**Screenshot grounding data:**
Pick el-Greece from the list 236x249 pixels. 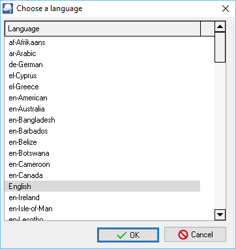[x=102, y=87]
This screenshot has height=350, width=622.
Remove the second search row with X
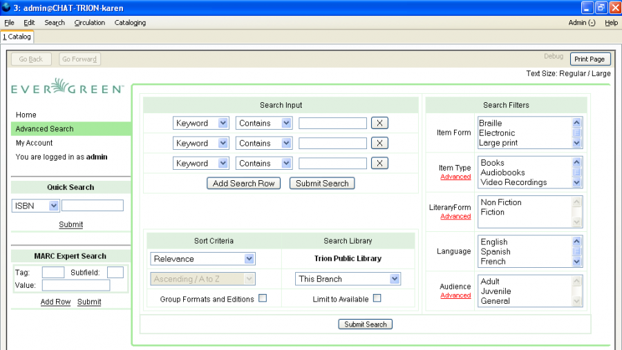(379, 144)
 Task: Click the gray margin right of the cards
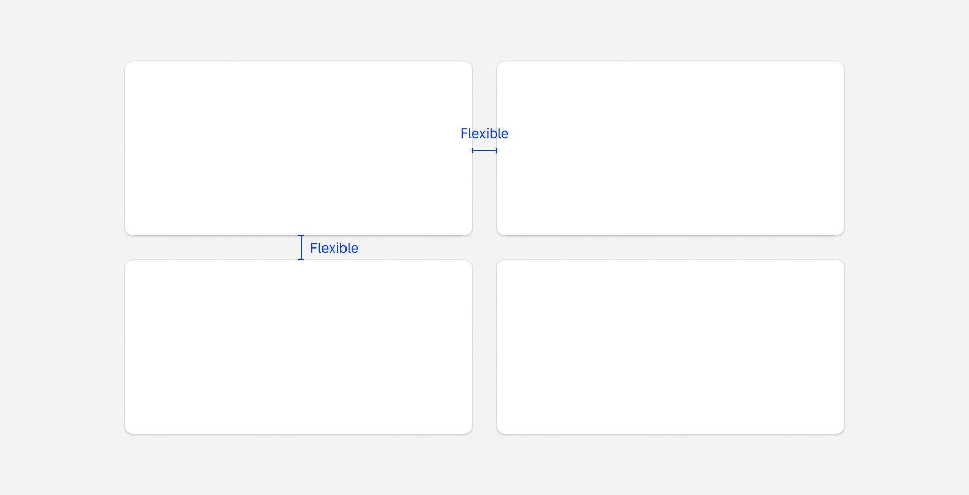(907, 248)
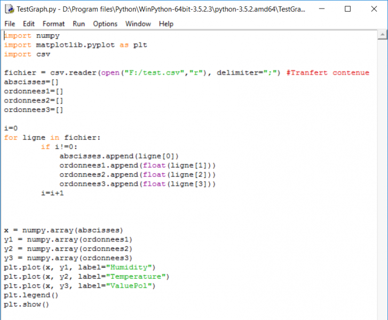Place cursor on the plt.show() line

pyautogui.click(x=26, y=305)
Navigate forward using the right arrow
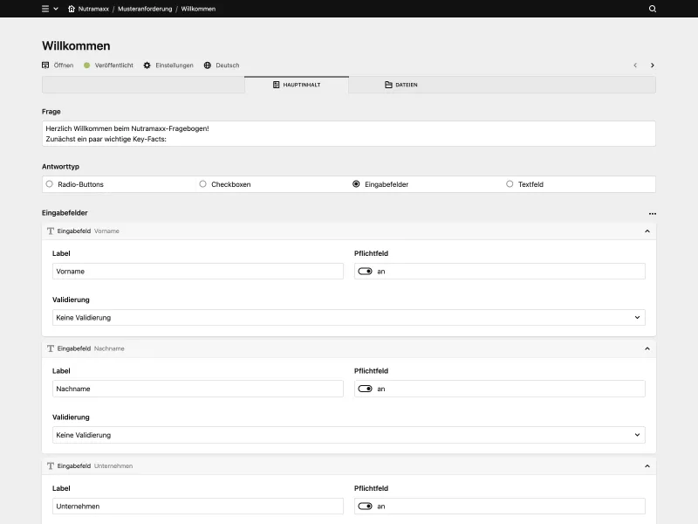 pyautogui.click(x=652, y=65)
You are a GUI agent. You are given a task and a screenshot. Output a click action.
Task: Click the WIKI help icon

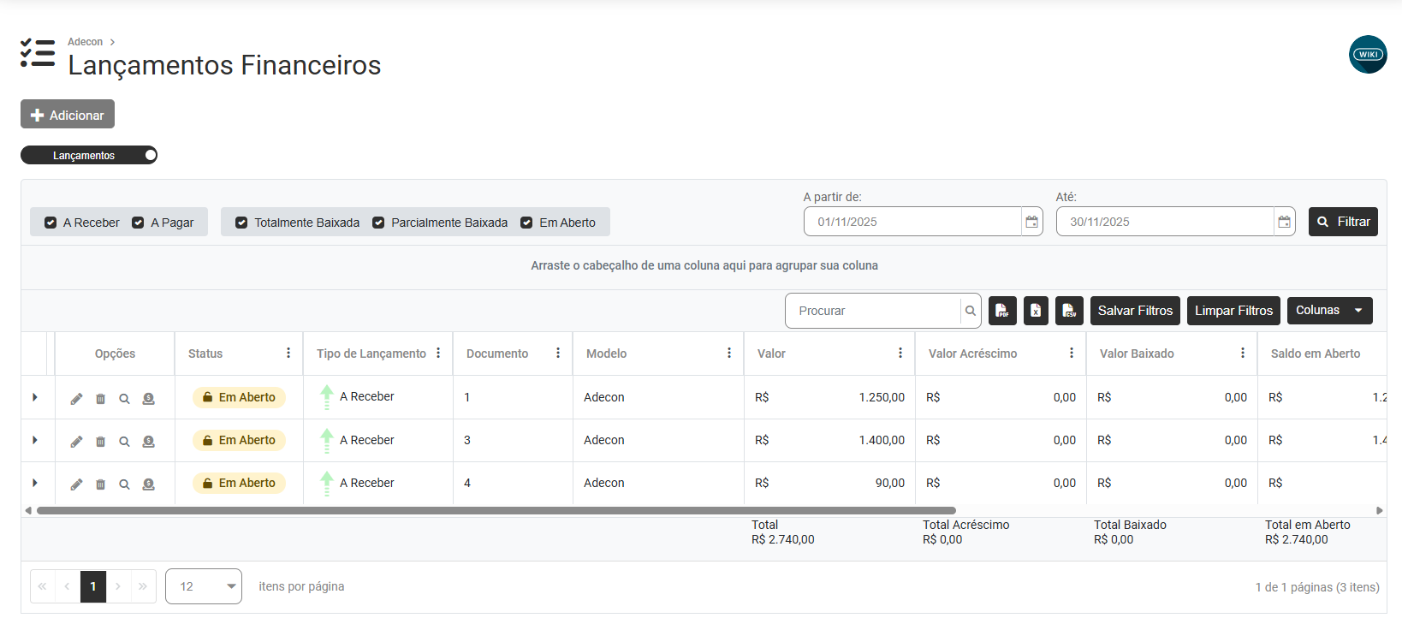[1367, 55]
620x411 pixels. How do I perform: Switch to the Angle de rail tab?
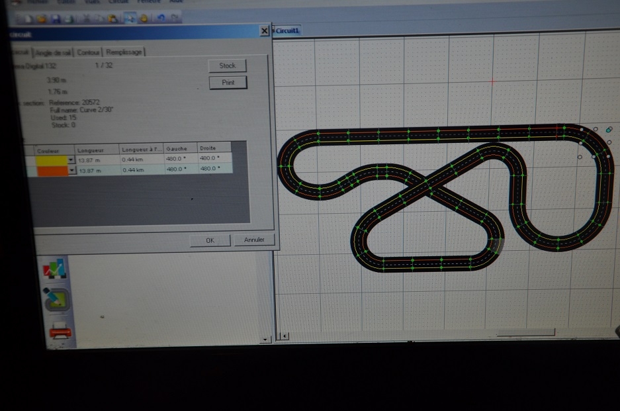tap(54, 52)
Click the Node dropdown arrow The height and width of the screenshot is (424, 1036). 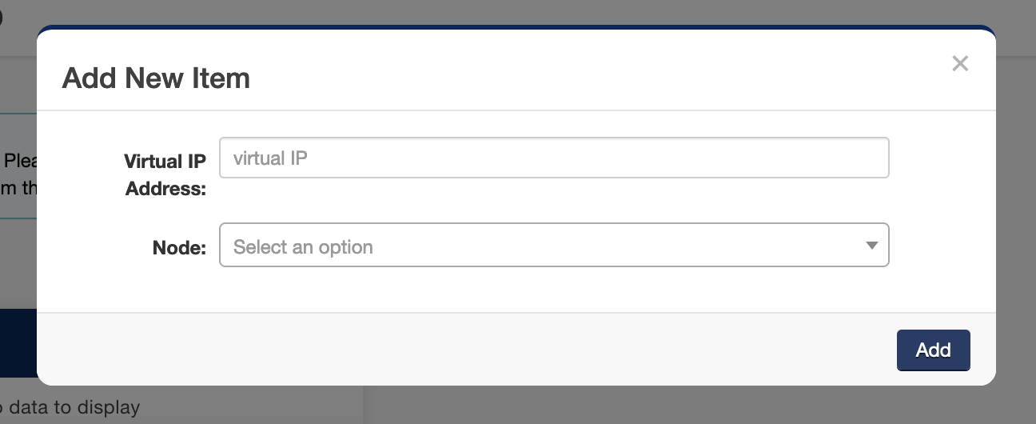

**WHAT TO WORK ON:**
Could you write out, word for word, the lines from the one containing "You are a GUI" through the last line of the records, leaving out the pictures?

**SOLUTION TO THE EXERCISE:**
You are a GUI agent. You are given a task and a screenshot. Output a click action.
Task: Click the WIKI help icon

[1367, 55]
620x411 pixels. How do I perform: Switch to the Angle de rail tab?
tap(54, 52)
Click the Node dropdown arrow The height and width of the screenshot is (424, 1036). 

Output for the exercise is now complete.